"Natalizando"

O Natal assenta numa profunda ironia (e daí ser uma época potencialmente interessante): trata-se de uma quadra festiva que não admite outro sentimento que não o da absoluta felicidade. No entanto, a realidade é bem diferente deste quadro idílico e pinta-se de outras tonalidades, bem mais cinzentas. Nesta altura do ano, há uma multidão de pessoas que acorre a psiquiatras, psicólogos e terapeutas para tentar encontrar a chave para uma questão profundamente complexa: como estar sempre feliz? A ditadura da harmonia baseia-se, afinal, numa profunda crueldade, pois todos nós bem sabemos que o Natal nunca é quando um homem/mulher (expressão algo sexista!) quer e que não passa, no fundo, de uma sucessão de boas intenções.
Por ser Natal, não acaba o analfabetismo ou a miséria. Por ser Natal, não cessa o conflito no Médio Oriente, nem o recrudescimento dos fanatismos religiosos e do terrorismo. Por ser Natal, não se assiste à erradicação da pobreza no mundo, nem à resolução das graves crises que assolam o planeta. Por ser Natal, Bagdade não se torna subitamente um local aprazível e pacífico. E por daí em diante, numa espiral infindável.
Creio que quando começamos a perder as pessoas que nos são muito queridas, esta época vai perdendo gradualmente o seu significado.
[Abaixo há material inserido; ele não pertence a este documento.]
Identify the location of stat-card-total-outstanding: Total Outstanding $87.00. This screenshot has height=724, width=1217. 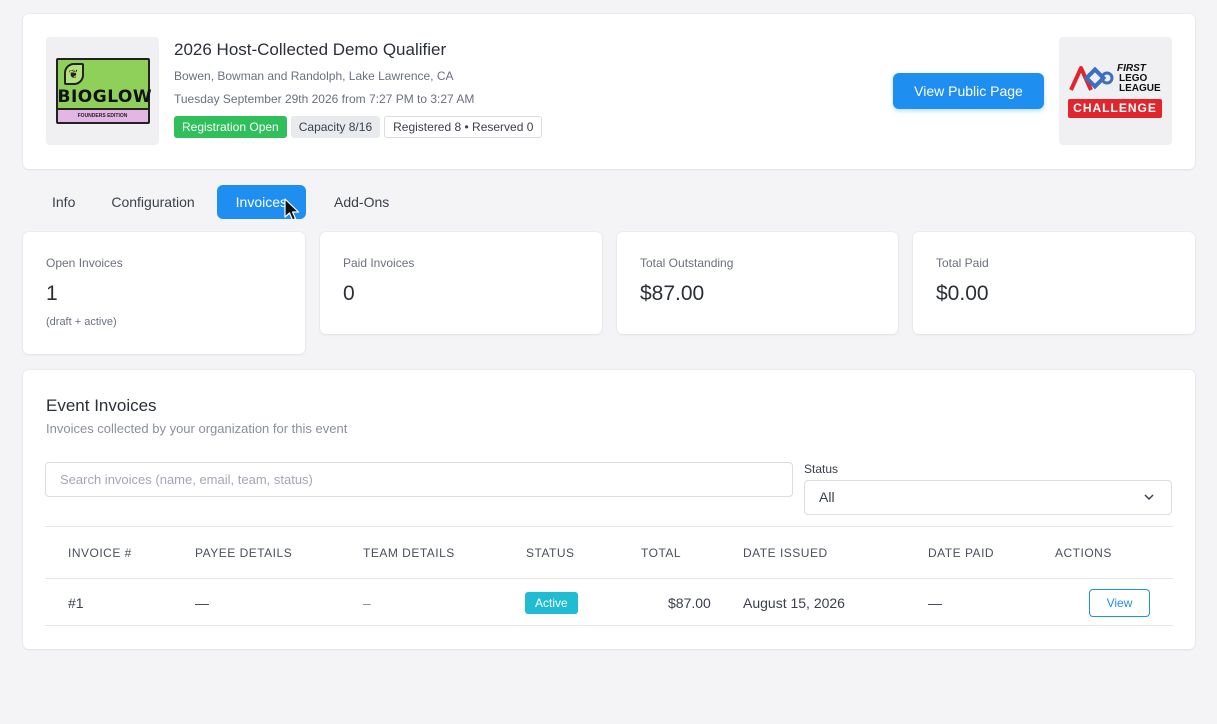
(758, 283).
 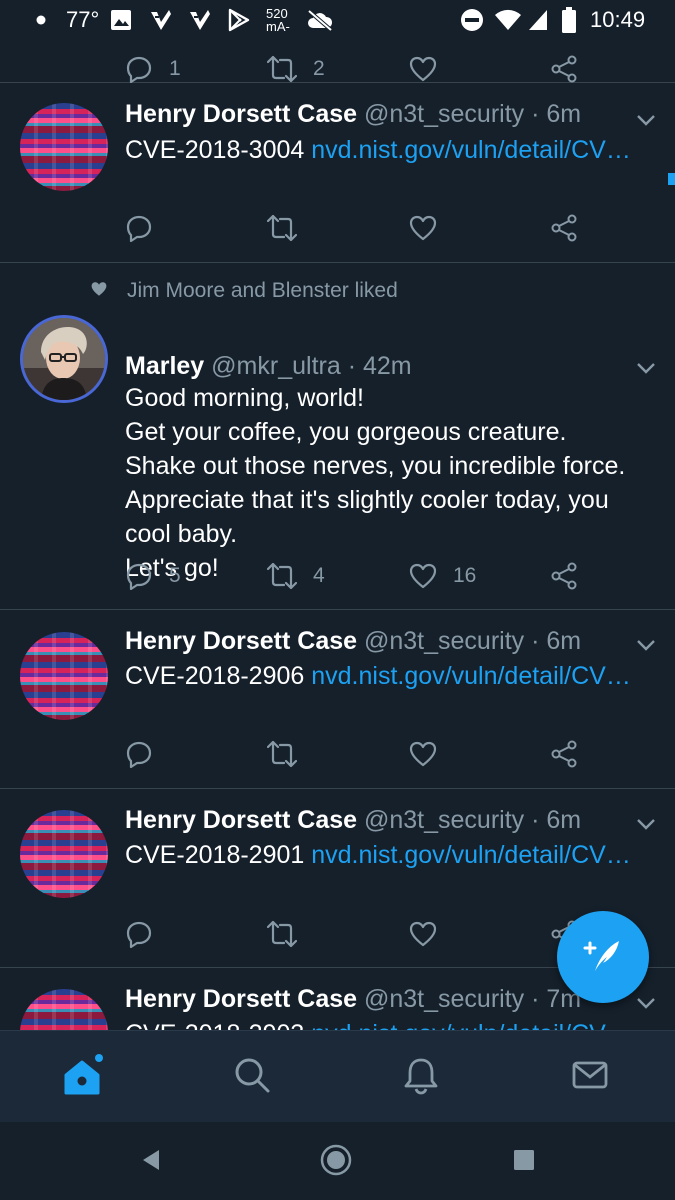 What do you see at coordinates (244, 291) in the screenshot?
I see `social-context: Jim Moore and Blenster liked` at bounding box center [244, 291].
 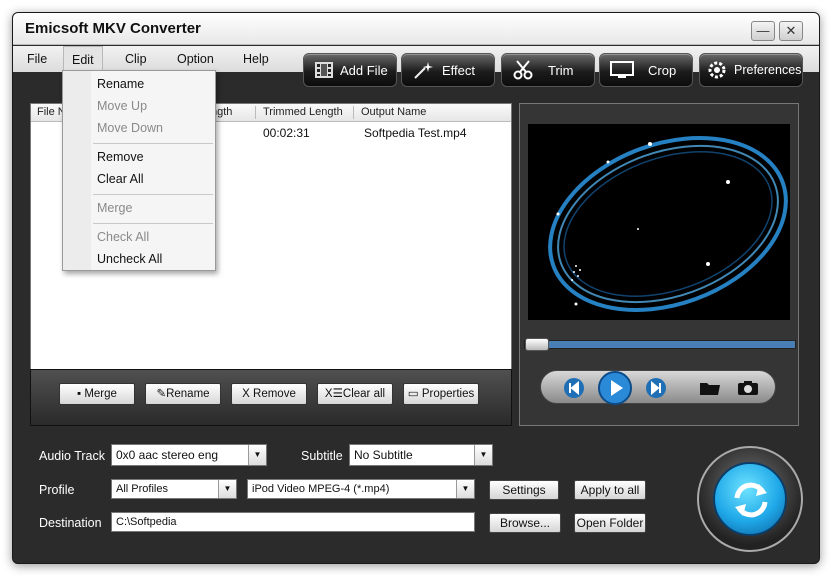 I want to click on convert-arrows-icon, so click(x=751, y=500).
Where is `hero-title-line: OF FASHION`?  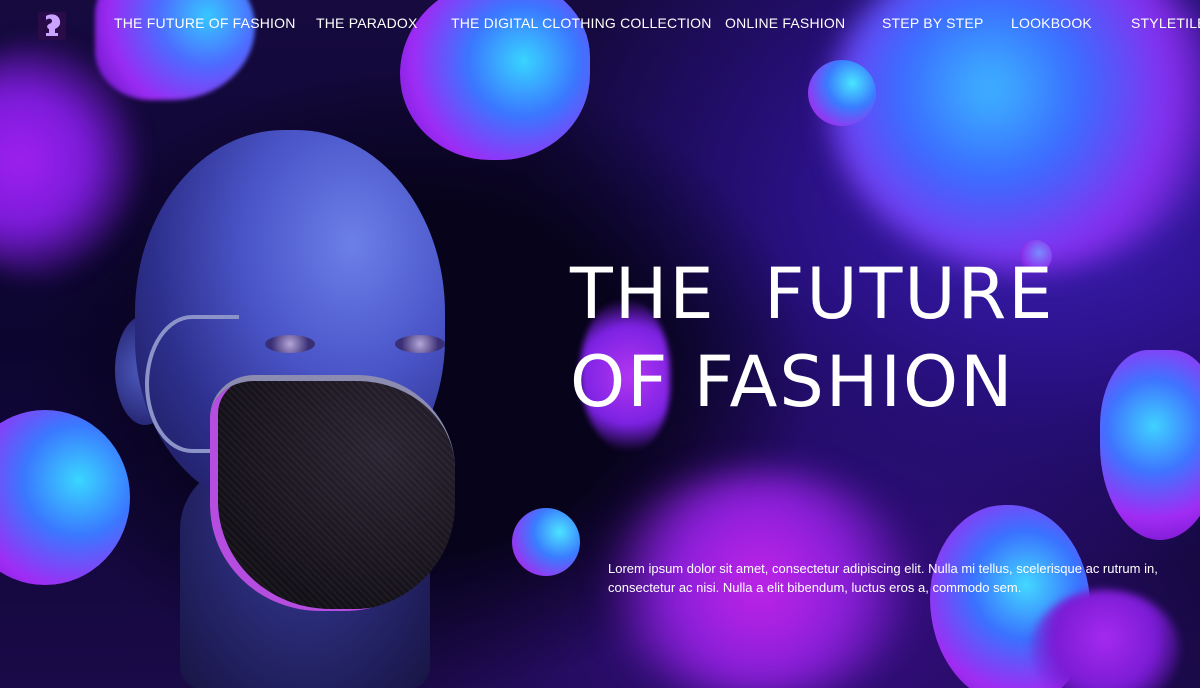
hero-title-line: OF FASHION is located at coordinates (792, 382).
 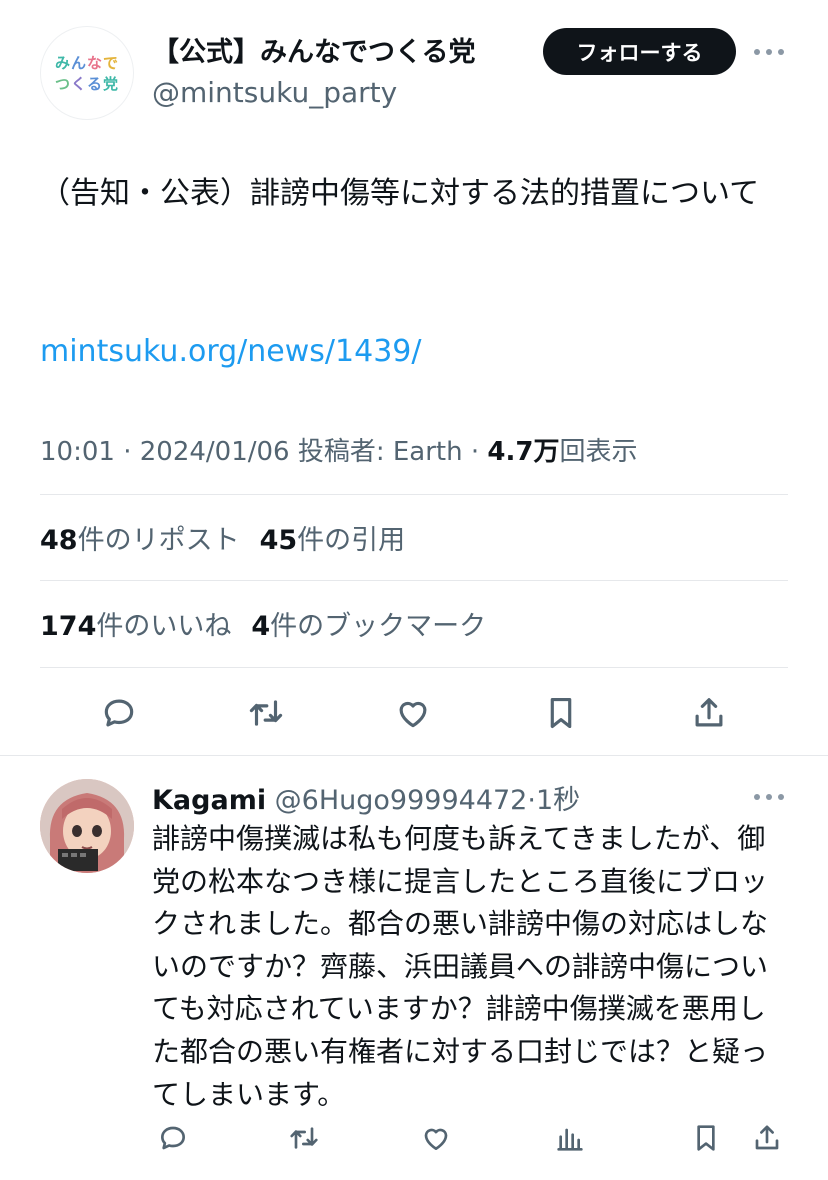 I want to click on reply-author-name: Kagami, so click(x=209, y=800).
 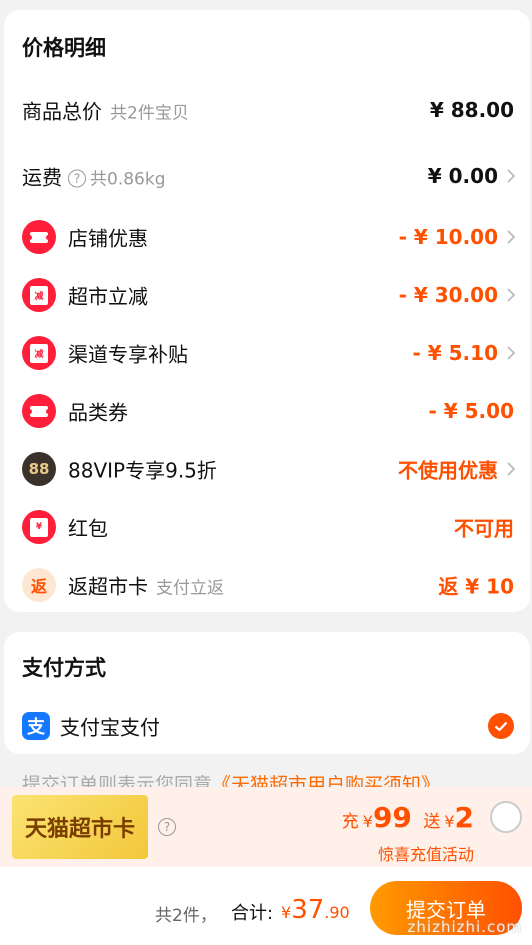 I want to click on supermarket-card-promo: 天猫超市卡 ? 充 ¥99 送 ¥2 惊喜充值活动, so click(x=266, y=827).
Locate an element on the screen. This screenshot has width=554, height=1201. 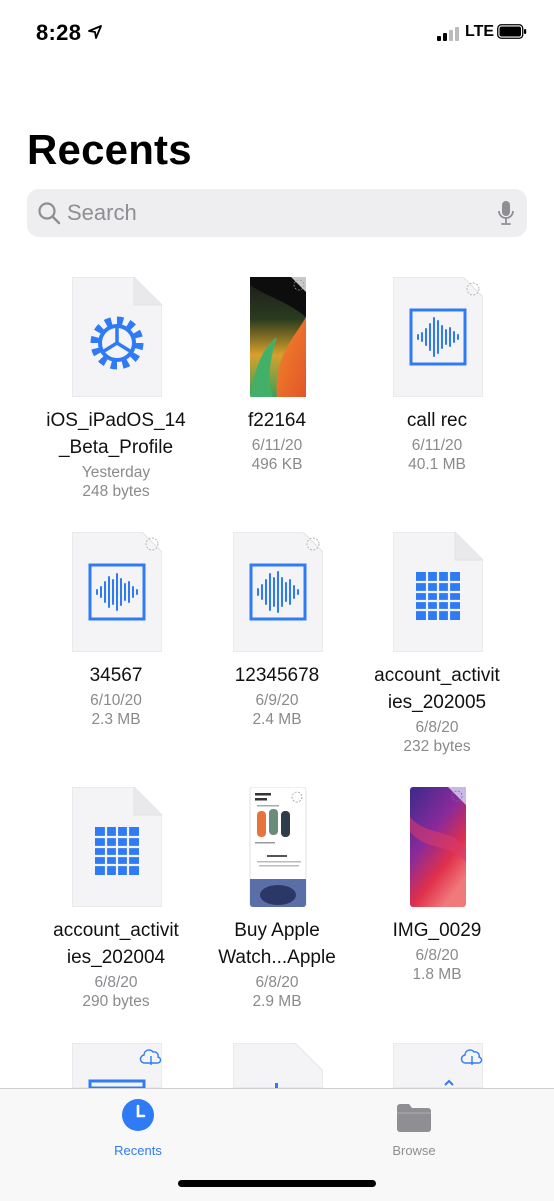
clock-icon is located at coordinates (138, 1115).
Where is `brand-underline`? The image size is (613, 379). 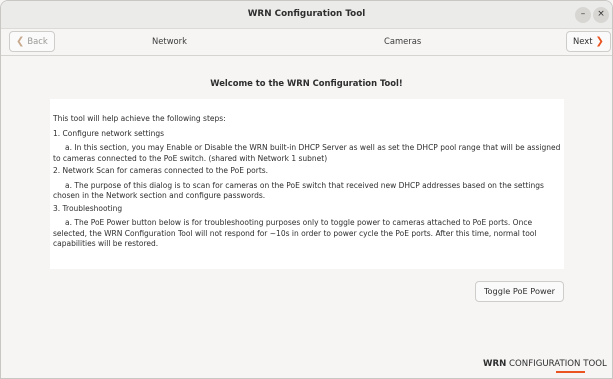 brand-underline is located at coordinates (570, 372).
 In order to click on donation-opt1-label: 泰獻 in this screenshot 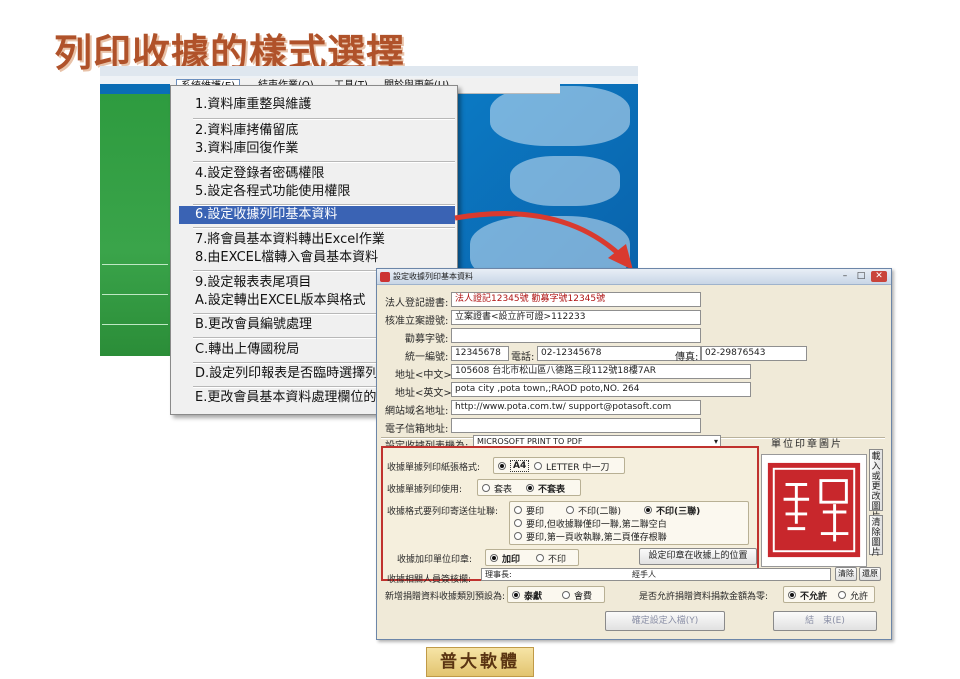, I will do `click(533, 596)`.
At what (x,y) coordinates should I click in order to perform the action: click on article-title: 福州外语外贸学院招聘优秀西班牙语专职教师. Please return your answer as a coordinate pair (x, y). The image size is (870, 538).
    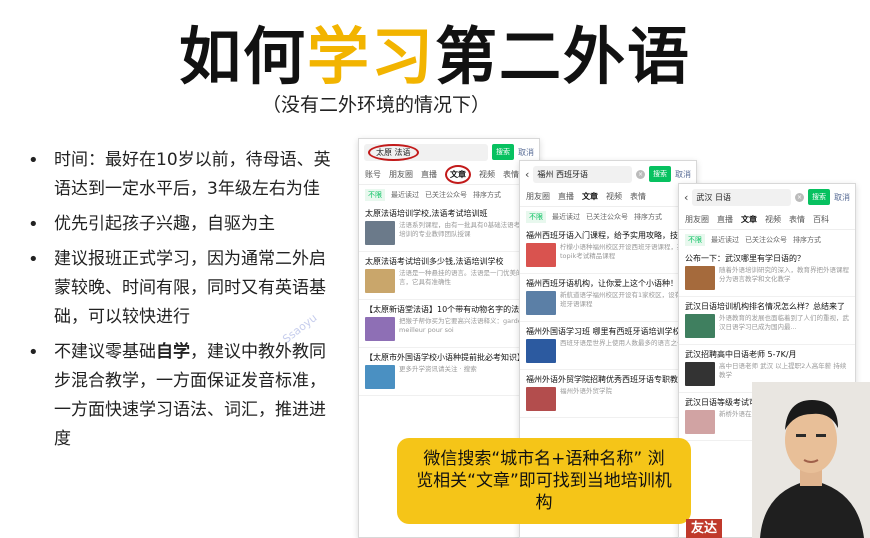
    Looking at the image, I should click on (606, 380).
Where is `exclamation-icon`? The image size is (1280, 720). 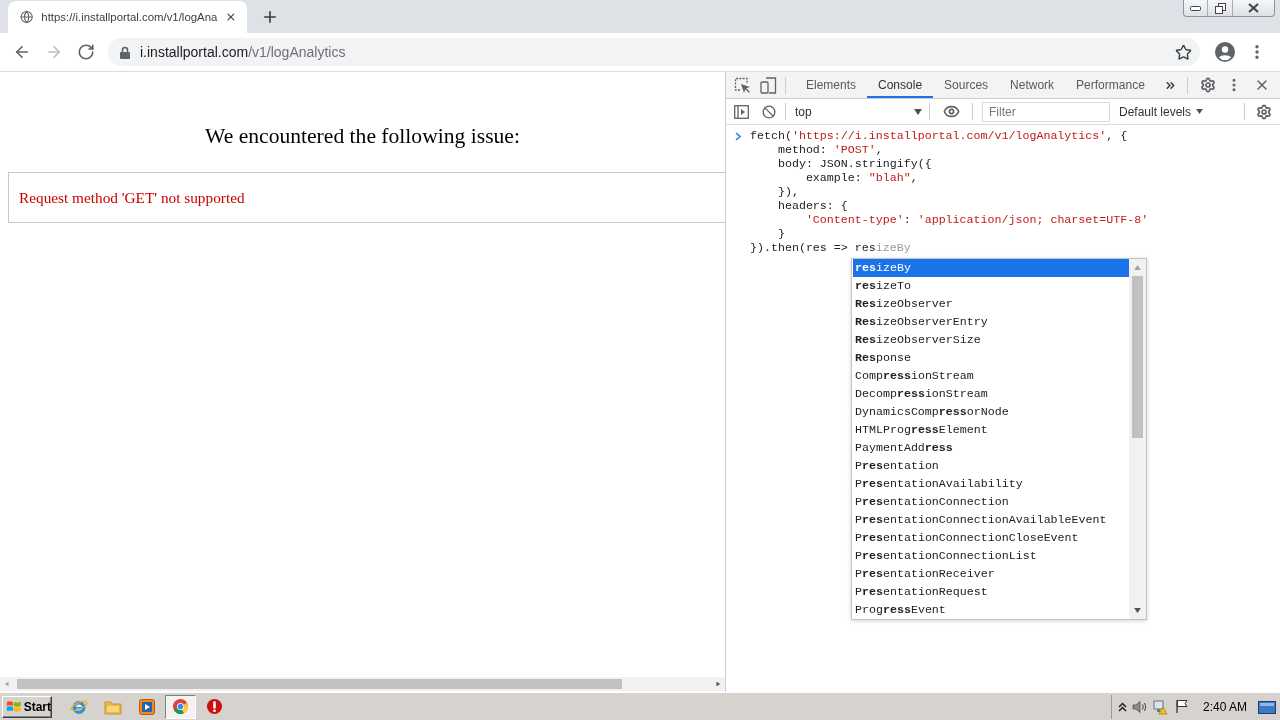 exclamation-icon is located at coordinates (214, 706).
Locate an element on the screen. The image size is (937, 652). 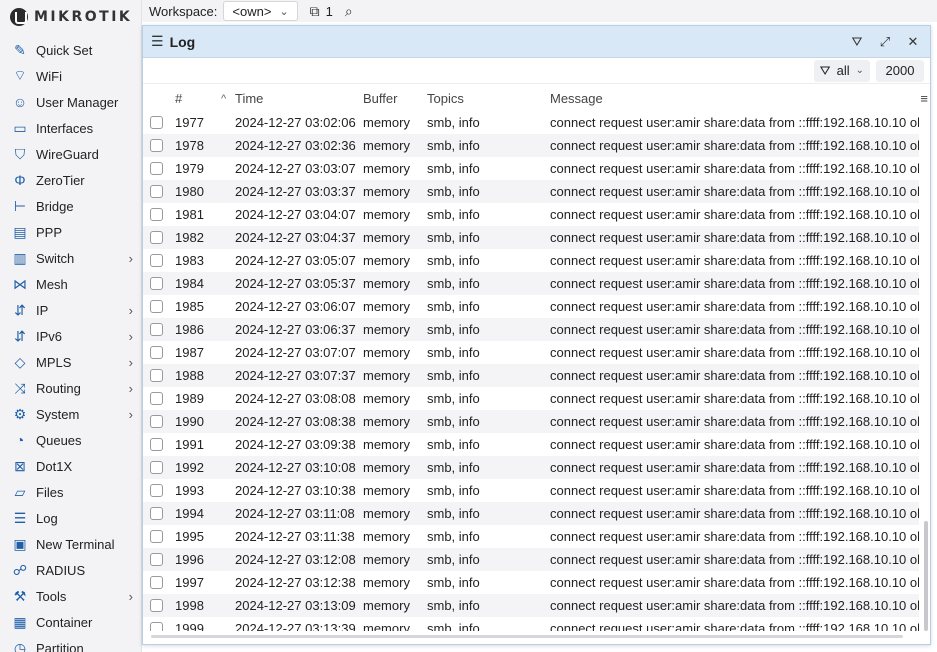
workspace-select: <own> ⌄ is located at coordinates (260, 11).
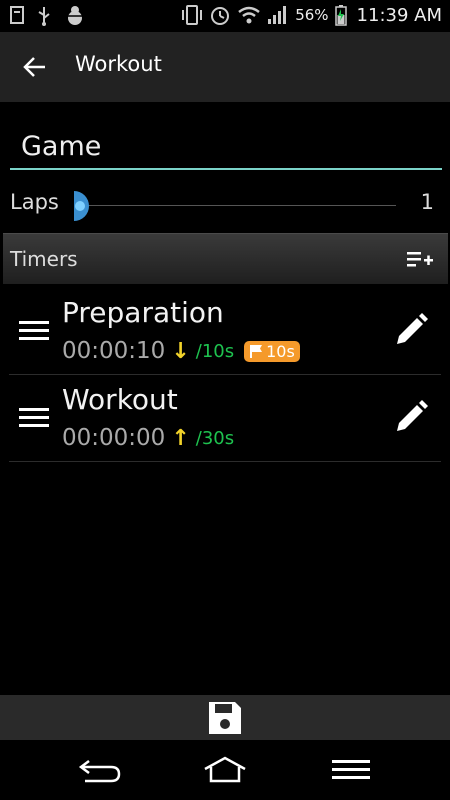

Sente-se com mais veemência o peso dos anos e da saudade que fica em nós e se crava com mais e mais intensidade, sempre implacável, sempre dolorosa.
Mas é bom olhar para o sorriso aberto das crianças quando desembrulham os presentes de Natal e irradiam felicidade, essa, sim, sincera e sentida. “O melhor do mundo são (mesmo) as crianças”, como dizia o poeta.
Assim como é muito agradável vislumbrar as iluminações natalícias que tomam as ruas e as praças, numa teia de luz que nos enleia docemente.
A grande solução para viver o Natal com o mínimo de sanidade passa por não ceder ao consumismo desenfreado que nos impõem (conheço pessoas que nem sequer prendas trocam, o que, de facto, é extremamente revolucionário!) e, mais importante ainda, passa por ter a lucidez para ver que não se pode estar incessantemente feliz, como se de uma obrigação se tratasse. A magia do Natal reside na veracidade dos gestos e dos afectos e quem melhor que as crianças para nos encaminharem por esse trilho que insistimos em contornar?...

Comentários

Vica disse…
É, o Natal não muda tudo, mas é uma época para pensarmos nas coisas que realmente importam, sentirmos falta daqueles que não estão mais conosco e ficarmos felizes ao vermos os sorrisos das crianças. Beijos.
Al Cardoso disse…
Como dizia o poeta "....Natal e quando um homem (genero humano) quizer...."

Um abraco natalicio.
JL disse…
Venho deixar o desejo que o Natal deste ano seja, o mais possível, o reflexo dos valores do Presépio de há dois mil anos. João Lopes

Feliz Natal amiga. Até um dia destes!
Vica disse…
Oi, Ana! Um ótimo Natal pra ti, e que 2007 seja um ano maravilhoso!